🤖 AI Summary
Traditional AI-based weather forecasting largely relies on statistical fitting, which struggles to uncover the underlying physical causal mechanisms of atmospheric processes; meanwhile, existing mechanistic studies depend heavily on expert intuition, resulting in low efficiency. This work proposes TianJi, the first autonomous “AI meteorologist” system, built upon a large language model–driven multi-agent architecture that decouples cognitive planning from engineering execution. TianJi autonomously conducts the full scientific workflow—from literature review and hypothesis generation to experimental design, numerical simulation, and result analysis. For the first time, it enables AI to independently validate physical mechanisms using complex numerical models, achieving expert-level mechanistic verification within hours—without human intervention—in case studies involving squall-line cold pools and typhoon track deflection. By generating interpretable reports, TianJi transforms AI from a “black-box predictor” into an “explainable scientific collaborator,” establishing a new paradigm for high-throughput exploration of atmospheric mechanisms.
📝 Abstract
Artificial intelligence (AI) has achieved breakthroughs comparable to traditional numerical models in data-driven weather forecasting, yet it remains essentially statistical fitting and struggles to uncover the physical causal mechanisms of the atmosphere. Physics-oriented mechanism research still heavily relies on domain knowledge and cumbersome engineering operations of human scientists, becoming a bottleneck restricting the efficiency of Earth system science exploration. Here, we propose TianJi - the first "AI meteorologist" system capable of autonomously driving complex numerical models to verify physical mechanisms. Powered by a large language model-driven multi-agent architecture, TianJi can autonomously conduct literature research and generate scientific hypotheses.
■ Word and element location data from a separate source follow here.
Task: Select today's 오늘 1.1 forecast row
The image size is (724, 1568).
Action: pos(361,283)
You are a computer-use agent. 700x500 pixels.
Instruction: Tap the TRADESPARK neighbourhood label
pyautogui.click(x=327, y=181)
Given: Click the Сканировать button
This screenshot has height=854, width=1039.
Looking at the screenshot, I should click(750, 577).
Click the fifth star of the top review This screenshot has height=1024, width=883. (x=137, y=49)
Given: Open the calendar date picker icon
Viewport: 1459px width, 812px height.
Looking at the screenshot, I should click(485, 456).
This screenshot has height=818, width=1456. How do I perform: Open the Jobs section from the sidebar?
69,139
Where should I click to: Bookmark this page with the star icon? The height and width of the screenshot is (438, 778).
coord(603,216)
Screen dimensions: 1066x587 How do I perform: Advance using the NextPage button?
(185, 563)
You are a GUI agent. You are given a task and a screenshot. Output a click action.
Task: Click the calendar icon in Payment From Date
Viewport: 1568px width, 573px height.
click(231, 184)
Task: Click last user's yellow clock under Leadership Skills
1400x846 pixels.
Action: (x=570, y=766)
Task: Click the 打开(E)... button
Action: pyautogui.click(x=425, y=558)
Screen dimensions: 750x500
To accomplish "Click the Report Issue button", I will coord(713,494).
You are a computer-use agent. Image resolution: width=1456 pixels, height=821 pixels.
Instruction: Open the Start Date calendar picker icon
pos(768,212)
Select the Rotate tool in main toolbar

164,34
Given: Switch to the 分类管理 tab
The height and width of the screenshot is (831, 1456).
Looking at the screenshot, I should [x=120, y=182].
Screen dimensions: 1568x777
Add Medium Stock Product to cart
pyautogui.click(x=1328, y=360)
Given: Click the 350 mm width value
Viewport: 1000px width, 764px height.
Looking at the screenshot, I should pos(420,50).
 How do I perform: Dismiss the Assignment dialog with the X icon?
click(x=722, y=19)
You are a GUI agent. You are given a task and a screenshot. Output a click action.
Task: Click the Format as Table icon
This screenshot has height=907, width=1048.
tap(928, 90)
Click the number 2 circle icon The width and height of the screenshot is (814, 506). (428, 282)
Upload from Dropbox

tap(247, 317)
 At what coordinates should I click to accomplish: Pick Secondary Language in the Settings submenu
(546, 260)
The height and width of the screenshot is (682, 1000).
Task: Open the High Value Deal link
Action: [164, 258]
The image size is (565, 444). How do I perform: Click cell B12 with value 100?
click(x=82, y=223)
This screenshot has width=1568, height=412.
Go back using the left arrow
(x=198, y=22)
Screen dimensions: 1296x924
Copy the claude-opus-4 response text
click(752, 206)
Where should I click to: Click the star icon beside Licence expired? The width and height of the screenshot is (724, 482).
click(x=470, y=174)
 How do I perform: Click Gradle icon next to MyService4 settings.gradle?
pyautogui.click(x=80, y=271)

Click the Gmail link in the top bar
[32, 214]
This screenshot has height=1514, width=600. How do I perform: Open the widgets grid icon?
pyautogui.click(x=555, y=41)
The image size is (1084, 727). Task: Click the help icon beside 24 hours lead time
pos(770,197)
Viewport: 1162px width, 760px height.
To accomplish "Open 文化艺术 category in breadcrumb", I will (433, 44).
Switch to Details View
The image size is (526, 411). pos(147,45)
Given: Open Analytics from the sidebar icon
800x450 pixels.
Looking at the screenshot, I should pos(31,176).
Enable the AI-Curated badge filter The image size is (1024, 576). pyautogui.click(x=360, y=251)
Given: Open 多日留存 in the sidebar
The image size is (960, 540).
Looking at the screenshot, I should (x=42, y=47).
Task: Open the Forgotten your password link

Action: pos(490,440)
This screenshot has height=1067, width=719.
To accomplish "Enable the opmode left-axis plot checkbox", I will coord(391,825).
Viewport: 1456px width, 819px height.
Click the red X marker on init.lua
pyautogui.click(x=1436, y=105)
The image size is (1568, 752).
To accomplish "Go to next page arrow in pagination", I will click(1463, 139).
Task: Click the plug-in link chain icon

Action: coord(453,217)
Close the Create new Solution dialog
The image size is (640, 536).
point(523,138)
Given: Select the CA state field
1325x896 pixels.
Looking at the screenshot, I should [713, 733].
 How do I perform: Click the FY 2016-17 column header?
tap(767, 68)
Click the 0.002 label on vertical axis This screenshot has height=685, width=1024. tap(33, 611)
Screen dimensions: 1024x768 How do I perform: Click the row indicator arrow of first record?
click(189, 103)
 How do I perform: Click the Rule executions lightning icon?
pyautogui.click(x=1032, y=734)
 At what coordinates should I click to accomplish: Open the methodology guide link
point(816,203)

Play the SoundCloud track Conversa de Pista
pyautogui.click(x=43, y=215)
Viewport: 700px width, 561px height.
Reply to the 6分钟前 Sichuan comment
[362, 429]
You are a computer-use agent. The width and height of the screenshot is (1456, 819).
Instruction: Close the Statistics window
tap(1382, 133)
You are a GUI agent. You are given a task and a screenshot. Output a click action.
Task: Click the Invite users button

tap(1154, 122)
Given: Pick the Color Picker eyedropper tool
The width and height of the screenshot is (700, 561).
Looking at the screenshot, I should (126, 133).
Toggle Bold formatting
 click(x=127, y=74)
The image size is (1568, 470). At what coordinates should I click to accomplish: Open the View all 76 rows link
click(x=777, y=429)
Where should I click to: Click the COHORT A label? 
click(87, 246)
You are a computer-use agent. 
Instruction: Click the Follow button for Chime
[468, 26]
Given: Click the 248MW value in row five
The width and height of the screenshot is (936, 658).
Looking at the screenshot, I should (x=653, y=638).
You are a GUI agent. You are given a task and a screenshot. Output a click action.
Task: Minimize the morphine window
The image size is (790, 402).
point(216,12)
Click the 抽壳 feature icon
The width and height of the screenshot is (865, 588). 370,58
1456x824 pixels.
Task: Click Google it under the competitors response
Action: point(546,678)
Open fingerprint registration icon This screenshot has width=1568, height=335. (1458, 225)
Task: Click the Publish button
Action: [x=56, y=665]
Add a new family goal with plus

We further decouple scientific research into cognitive planning and engineering execution: the meta-planner interprets hypotheses and devises experimental roadmaps, while a cohort of specialized worker agents collaboratively complete data preparation, model configuration, and multi-dimensional result analysis. In two classic atmospheric dynamic scenarios (squall-line cold pools and typhoon track deflections), TianJi accomplishes expert-level end-to-end experimental operations with zero human intervention, compressing the research cycle to a few hours. It also delivers detailed result analyses and autonomously judges and explains the validity of the hypotheses from outputs. TianJi reveals that the role of AI in Earth system science is transitioning from a "black-box predictor" to an "interpretable scientific collaborator", offering a new paradigm for high-throughput exploration of scientific mechanisms.